» REQUIRED TASK
Retype the rows word for word, starting with the line that contains "Expand the Ссылка на якорь dropdown arrow" and going on through the line that contains "click(x=1368, y=801)". Include both of those lines and no others.

» DATA SHOWN
########################################

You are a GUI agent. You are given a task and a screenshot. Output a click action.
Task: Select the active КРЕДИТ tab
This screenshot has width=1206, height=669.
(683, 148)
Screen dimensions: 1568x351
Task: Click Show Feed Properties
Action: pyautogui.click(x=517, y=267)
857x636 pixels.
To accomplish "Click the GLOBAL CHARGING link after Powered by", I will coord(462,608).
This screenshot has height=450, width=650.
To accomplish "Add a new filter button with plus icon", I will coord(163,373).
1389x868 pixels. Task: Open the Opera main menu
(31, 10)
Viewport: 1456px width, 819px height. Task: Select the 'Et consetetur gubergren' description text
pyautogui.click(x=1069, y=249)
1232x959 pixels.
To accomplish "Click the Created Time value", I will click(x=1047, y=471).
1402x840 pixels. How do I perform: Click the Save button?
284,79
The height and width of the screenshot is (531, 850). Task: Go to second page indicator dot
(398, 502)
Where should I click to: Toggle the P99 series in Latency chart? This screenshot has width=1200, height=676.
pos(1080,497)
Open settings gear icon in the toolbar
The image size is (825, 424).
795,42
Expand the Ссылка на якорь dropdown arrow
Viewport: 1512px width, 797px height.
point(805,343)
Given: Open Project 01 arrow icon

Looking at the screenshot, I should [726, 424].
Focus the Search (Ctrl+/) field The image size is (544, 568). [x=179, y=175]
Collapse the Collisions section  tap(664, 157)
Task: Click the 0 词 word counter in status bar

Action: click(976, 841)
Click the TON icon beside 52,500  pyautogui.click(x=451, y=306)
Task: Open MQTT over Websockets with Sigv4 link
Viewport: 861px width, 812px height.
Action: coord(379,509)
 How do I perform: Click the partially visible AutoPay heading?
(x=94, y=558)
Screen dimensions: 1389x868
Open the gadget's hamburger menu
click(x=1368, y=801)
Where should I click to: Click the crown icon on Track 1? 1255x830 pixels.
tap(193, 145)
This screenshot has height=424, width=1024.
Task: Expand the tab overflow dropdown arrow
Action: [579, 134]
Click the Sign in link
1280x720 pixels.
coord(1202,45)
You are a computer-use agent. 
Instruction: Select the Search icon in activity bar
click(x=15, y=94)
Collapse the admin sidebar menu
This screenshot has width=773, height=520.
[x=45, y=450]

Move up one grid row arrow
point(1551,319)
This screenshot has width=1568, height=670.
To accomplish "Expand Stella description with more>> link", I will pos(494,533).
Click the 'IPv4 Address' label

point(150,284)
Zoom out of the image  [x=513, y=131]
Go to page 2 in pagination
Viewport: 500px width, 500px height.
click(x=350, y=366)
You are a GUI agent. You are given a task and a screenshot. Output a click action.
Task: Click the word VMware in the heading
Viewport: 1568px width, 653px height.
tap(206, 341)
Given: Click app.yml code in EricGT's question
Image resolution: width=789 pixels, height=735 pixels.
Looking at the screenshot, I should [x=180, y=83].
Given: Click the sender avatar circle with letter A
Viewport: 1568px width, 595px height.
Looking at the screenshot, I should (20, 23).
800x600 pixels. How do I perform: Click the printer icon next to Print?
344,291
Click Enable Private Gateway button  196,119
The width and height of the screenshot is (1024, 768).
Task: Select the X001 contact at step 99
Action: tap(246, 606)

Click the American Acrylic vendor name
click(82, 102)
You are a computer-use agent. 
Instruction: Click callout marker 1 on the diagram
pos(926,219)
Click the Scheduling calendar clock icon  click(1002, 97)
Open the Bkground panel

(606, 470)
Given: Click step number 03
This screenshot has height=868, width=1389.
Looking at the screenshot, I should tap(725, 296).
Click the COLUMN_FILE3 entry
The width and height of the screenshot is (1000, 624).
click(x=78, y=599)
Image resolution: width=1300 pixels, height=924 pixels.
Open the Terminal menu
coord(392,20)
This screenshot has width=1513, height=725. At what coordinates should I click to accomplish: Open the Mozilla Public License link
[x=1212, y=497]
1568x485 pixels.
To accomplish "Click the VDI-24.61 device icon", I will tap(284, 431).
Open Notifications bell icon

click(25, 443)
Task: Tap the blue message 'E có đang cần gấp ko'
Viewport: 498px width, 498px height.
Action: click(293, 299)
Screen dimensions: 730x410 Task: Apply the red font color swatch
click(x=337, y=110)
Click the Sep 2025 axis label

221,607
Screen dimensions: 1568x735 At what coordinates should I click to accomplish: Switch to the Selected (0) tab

########################################

» REPLY
Expand the Ссылка на якорь dropdown arrow
Viewport: 1512px width, 797px height.
point(805,343)
Given: Open Project 01 arrow icon

Looking at the screenshot, I should [726, 424].
Focus the Search (Ctrl+/) field The image size is (544, 568). [x=179, y=175]
Collapse the Collisions section  tap(664, 157)
Task: Click the 0 词 word counter in status bar

Action: click(976, 841)
Click the TON icon beside 52,500  pyautogui.click(x=451, y=306)
Task: Open MQTT over Websockets with Sigv4 link
Viewport: 861px width, 812px height.
Action: coord(379,509)
 How do I perform: Click the partially visible AutoPay heading?
(x=94, y=558)
Screen dimensions: 1389x868
Open the gadget's hamburger menu
click(x=1368, y=801)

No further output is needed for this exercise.